Though I'd spent the whole year reading Greek Myth, Dionysus doesn't show up much. He appeared in the novel Ariadne, because he was her husband, and a few other tales along the way. So I was eager to see what a modern author would do with this young god who, for what it's worth, seems more human than most, or at least tries to be.
The problem I found was that there were two storylines. One about a young woman studying to be a lawyer, yes her tale crosses that of the Greek god, but for the most part she's just going to school, working in a bookstore, and drinking with friends. Her story didn't interest me too much though it wasn't boring, it was well written enough to avoid that. But I wanted to read something about mythology, not the intricacies of Lousiana law.
Dionysus' tale started off well, he appears in New Orleans but has no clue about what's going on around him (really? cars aren't new, unless he had his head under a rock up on Olympus how did he not notice what was happening around the world? but ok, let's assume he's been away for a while). He spends his time drinking and calling every black person he meets a Nubian, and when the gay quarter discovers this most beautiful boy, he basically becomes a prostitute and the rest of the book is him having sex in exchange for payment in wine. I don't mind gay sex scenes, but this was just sex, there wasn't anything remotely resembling love except when Adonis appears to tell Dionysus that he prefers Apollo and crushes the poor god of the vine's heart.
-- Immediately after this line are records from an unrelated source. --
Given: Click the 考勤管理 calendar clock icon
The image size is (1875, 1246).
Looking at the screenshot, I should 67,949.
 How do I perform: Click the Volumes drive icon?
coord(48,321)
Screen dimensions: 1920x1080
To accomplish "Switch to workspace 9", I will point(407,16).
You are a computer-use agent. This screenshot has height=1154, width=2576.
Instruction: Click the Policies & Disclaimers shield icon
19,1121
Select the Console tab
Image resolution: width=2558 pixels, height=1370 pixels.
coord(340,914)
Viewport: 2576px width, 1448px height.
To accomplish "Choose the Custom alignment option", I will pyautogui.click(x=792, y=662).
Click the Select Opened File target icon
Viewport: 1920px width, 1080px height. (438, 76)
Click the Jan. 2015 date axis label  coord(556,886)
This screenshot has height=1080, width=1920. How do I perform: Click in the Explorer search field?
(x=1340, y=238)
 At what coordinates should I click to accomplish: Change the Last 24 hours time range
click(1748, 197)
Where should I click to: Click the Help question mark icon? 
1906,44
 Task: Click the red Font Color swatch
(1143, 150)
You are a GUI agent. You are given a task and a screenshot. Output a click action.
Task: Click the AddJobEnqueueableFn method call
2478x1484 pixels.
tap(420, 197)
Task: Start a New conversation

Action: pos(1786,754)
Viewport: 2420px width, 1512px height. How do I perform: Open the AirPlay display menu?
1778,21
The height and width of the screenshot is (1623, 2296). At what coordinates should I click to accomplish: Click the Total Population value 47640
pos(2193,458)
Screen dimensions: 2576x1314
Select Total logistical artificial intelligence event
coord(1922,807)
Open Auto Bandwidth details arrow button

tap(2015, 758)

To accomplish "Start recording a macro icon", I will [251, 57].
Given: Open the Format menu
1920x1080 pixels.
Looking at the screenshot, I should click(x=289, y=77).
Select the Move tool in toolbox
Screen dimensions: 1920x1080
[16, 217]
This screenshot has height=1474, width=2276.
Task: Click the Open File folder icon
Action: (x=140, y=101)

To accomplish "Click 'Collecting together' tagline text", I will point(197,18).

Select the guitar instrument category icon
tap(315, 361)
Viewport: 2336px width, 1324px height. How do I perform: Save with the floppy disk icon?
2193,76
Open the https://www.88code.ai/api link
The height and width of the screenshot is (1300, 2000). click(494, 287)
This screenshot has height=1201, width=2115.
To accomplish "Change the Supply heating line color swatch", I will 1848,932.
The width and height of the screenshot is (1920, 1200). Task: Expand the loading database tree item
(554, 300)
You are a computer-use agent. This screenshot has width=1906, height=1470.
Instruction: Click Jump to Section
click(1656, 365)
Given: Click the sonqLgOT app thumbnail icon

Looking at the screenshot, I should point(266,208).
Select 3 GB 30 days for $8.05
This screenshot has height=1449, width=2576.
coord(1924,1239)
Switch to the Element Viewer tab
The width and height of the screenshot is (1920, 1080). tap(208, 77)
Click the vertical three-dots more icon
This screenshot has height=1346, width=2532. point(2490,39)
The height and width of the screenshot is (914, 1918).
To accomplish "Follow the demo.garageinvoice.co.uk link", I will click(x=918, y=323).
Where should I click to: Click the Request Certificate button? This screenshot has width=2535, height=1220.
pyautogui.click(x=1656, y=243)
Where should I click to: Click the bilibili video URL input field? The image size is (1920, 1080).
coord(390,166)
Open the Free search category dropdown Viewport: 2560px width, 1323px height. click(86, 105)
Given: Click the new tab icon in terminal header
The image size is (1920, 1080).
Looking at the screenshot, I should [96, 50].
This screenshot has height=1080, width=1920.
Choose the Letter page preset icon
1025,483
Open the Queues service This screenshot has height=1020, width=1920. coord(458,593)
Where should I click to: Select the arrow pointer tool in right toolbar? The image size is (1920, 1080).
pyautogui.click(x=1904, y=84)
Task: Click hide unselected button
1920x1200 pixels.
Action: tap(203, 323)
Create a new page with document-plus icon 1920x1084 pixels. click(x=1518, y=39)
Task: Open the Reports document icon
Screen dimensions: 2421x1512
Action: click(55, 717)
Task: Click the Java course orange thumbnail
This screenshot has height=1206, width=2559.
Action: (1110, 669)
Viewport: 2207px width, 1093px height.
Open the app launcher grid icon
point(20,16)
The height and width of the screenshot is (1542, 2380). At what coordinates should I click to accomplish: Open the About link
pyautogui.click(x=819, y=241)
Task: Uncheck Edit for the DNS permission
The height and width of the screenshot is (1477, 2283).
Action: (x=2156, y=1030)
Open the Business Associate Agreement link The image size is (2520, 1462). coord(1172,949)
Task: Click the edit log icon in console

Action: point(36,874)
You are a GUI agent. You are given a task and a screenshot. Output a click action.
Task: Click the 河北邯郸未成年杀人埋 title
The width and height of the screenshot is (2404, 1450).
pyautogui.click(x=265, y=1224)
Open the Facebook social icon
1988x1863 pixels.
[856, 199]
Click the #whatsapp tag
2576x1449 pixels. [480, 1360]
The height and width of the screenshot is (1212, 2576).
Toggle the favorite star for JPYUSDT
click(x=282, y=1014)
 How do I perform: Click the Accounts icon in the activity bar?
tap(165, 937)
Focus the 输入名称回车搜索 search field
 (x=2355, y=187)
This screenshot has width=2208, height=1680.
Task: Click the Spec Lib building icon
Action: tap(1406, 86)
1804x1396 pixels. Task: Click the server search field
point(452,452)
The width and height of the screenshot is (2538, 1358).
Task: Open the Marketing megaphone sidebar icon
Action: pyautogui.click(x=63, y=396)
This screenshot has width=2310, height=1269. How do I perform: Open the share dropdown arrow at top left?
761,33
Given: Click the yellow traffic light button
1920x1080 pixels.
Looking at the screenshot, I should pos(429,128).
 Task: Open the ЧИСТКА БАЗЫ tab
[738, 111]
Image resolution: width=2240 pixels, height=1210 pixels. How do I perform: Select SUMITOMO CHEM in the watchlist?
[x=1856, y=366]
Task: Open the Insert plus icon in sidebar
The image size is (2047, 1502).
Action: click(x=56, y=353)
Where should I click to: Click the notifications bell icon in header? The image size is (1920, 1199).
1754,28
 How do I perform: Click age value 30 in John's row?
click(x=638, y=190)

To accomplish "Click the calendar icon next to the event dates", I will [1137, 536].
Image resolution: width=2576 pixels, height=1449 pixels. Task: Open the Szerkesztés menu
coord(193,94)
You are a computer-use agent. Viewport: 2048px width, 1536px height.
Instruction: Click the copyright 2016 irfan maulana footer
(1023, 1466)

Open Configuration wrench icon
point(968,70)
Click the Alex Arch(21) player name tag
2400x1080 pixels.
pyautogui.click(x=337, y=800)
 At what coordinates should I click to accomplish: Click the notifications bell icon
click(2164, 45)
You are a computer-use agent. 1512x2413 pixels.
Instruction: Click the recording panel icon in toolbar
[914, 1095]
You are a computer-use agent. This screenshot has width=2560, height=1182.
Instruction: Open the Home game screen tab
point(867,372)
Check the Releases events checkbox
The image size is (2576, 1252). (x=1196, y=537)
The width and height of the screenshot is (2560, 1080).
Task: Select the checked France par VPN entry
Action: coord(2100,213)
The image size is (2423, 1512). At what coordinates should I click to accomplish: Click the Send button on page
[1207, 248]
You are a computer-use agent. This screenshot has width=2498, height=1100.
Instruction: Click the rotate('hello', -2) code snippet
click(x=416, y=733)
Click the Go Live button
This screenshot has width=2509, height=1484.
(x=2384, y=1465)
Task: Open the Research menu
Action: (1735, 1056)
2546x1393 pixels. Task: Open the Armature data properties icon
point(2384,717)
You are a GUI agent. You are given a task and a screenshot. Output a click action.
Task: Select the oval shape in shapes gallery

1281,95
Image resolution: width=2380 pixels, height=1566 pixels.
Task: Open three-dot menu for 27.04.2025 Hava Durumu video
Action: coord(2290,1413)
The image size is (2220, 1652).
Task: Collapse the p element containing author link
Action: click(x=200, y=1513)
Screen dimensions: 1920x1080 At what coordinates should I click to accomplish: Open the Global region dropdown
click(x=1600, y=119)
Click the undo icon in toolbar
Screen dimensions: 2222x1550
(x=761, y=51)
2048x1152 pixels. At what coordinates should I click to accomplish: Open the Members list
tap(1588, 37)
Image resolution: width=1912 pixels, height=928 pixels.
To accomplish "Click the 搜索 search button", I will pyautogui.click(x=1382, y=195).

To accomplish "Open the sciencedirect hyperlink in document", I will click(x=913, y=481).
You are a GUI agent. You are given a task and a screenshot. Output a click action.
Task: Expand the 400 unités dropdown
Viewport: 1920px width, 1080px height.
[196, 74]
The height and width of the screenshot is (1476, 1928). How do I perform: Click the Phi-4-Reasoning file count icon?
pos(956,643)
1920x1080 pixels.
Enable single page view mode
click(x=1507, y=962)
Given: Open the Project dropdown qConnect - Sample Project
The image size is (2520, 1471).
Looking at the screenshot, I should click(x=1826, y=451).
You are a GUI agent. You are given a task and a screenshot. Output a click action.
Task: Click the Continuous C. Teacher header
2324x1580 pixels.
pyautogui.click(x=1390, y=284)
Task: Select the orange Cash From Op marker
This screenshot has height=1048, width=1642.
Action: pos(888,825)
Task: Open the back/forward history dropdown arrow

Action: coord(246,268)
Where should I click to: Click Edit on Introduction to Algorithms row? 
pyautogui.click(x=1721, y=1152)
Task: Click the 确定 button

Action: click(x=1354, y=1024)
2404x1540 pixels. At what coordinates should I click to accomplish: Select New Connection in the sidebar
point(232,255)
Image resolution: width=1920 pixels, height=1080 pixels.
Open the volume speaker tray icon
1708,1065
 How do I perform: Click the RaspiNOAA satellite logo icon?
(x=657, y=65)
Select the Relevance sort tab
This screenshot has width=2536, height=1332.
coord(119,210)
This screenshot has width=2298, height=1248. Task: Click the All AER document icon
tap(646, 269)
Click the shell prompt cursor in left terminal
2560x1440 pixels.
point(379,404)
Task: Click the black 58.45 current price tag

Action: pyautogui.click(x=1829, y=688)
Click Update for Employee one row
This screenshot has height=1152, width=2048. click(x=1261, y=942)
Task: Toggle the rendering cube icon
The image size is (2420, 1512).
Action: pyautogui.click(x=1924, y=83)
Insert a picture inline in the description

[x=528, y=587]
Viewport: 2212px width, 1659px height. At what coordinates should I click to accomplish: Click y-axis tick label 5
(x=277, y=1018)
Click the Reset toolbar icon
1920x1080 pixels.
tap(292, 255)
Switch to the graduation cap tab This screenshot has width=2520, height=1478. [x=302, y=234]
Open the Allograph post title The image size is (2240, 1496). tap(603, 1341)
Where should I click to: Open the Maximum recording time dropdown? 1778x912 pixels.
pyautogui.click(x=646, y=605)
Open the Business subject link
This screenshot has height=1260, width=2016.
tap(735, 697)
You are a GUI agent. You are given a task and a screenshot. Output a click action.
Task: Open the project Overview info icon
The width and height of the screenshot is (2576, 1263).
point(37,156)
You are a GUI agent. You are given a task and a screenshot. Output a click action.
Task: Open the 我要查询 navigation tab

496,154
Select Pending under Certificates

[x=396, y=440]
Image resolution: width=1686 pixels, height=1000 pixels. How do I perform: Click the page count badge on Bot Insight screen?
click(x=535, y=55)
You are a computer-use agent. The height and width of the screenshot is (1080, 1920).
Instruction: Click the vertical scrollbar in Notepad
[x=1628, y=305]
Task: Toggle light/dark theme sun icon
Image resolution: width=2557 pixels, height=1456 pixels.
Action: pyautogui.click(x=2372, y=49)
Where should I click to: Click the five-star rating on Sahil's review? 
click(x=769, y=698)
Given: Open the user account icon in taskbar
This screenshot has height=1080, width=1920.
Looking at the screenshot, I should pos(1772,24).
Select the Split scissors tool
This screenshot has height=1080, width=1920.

It all wraps up with Dionysus' followers going crazy, the women turning into Maenads and ripping every man they come across into pieces, and then the other gods trying to get this weird apocalypse to stop by wiping Louisiana off the map through a Zeus generated hurricane.
And yet, I found the book well written enough that I still enjoyed reading it, even if it made no sense whatsoever. I looked forward to the occasional meeting with another of the gods who pop by from time to time to get Dionysus to come home. And the girl in law school felt like it had something of a plot going on, but the rest was just a lot of sex and alcohol and making New Orleans come off as even more decadent and debauched that it probably is.
For what it's worth, I nabbed it when it was free on Amazon, so for a free read, it was pretty decent.